«Esaltare l’individualità non lavorando da soli»
La ricetta per coltivare la creatività
Tutto ripartirà dalla sapienza delle mani e in quale miglior luogo ciò potrebbe avvenire se non a Firenze? Questa è la città che coniuga per eccellenza l’arte e l’artigianato sublimando al tempo stesso il suo essere insieme di quartieri, non la capitale dove invece “lo stare vicino a” si perde nelle grandi distanze. E poi in questa visione ci mettiamo anche il coraggio di pensare che la pandemia debba servire come base di nuova creazione perché la moda è una forma contemporanea dell’arte e quindi deve essere attenta ai cambiamenti e nel cambiamento lei stessa.
Tirando le somme, questo è il semplice e prezioso gruzzolo di convinzioni con cui Massimiliano Giornetti, di Carrara, si è insediato alla guida del Polimoda, la prima scuola di moda in Italia e tra le prime dieci al mondo per i suoi percorsi di formazione e metodologia di lavoro e ricerca. Un direttore legato a questa realtà da un filo rosso, come lo definisce lui stesso, perché da qui è partito e qui è tornato. Infatti questo luogo lo ha accolto da studente dopo l’Università (frequentata sempre a Firenze). Poi, dopo una lunga carriera nelle case di moda, nel 2019 è tornato come responsabile dipartimento dell’area Fashion design. E infine il passaggio al ruolo di direttore, prendendo il posto di Danilo Venturi, in un momento delicatissimo in cui, nonostante tutto, la scuola va avanti con i suoi 1. 700 studenti. Un numero importante anche se inferiore rispetto al periodo pre-Covid quando erano oltre 2.000. Gli studenti provengono da 70 paesi diversi e sono 200 i docenti a loro dedicati. L’offerta formativa dell’istituto prevede sette corsi post diploma, 18 master post laurea, oltre a corsi brevi e corsi finanziati dal Fondo sociale europeo. Strutturalmente il Polimoda fa capo a un’associazione non profit pubblico-privata composta dai Comuni di Firenze, Prato e Scandicci, oltre alla Città metropolitana di Firenze, la Camera di commercio di Firenze, Confindustria Firenze, Centro di Firenze per la moda italiana e Fondazione Cr Firenze. Tra l’altro nei mesi scorsi Polimoda ha bandito novanta borse di studio in risposta all’emergenza Covid con un’operazione da oltre due milioni di euro per aiutare gli studenti (e le loro famiglie) a non abbandonare i propri piani per il futuro.
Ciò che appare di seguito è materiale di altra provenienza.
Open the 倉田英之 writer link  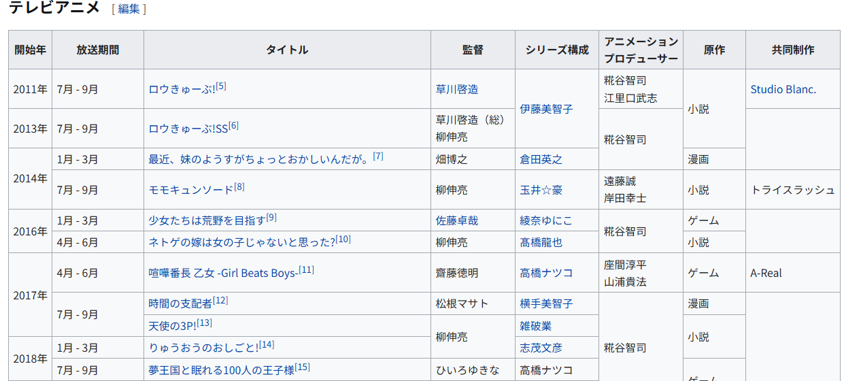pyautogui.click(x=541, y=159)
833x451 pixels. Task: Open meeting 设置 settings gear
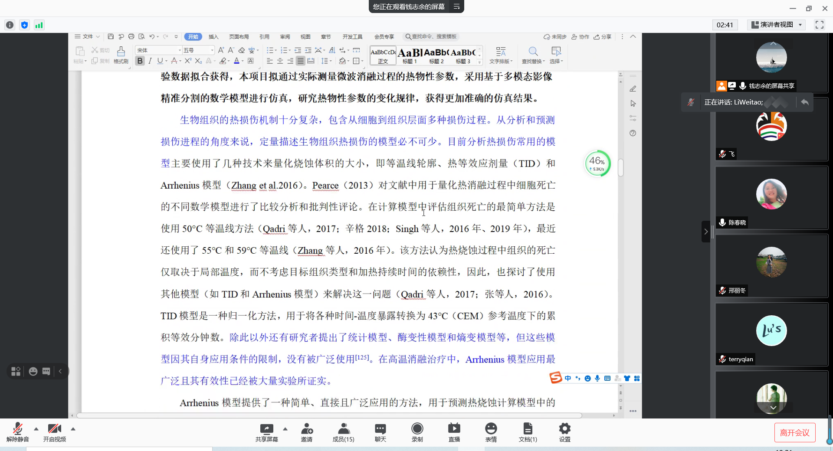[564, 431]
Direttore, come intende portare avanti la scuola in un periodo di burrasca come quello in corso anche per il settore della moda?
«Dall’etimologia stessa di Polimoda, in molti modi, ma anche in un modo diverso parte la mia visone della scuola oggi. Che sia una vera comunità capace di guidare i rapporti umani. Ascoltare, riflettere e parlare. Un vero dialogo interattivo, capace di esaltare al massimo il talento, le sfaccettature di ogni nostro studente. Polimoda dovrebbe essere come il ginnasio dove ci si incontrava per allenarsi. O un amplificatore. Così qui ci si deve relazionare per scambiarsi idee. E in questo periodo anche stare accanto ai nostri studenti ai quali manca il contatto fisico. Il mio obiettivo nel futuro è quello di creare un ponte culturale tra Polimoda, la città e l’internazionalità che la scuola ha sempre espresso. Uno spazio nello spazio dedicato alla creatività in cui evocare una dimensione riflessiva in bilico tra moda, antropologia, economia ed arte».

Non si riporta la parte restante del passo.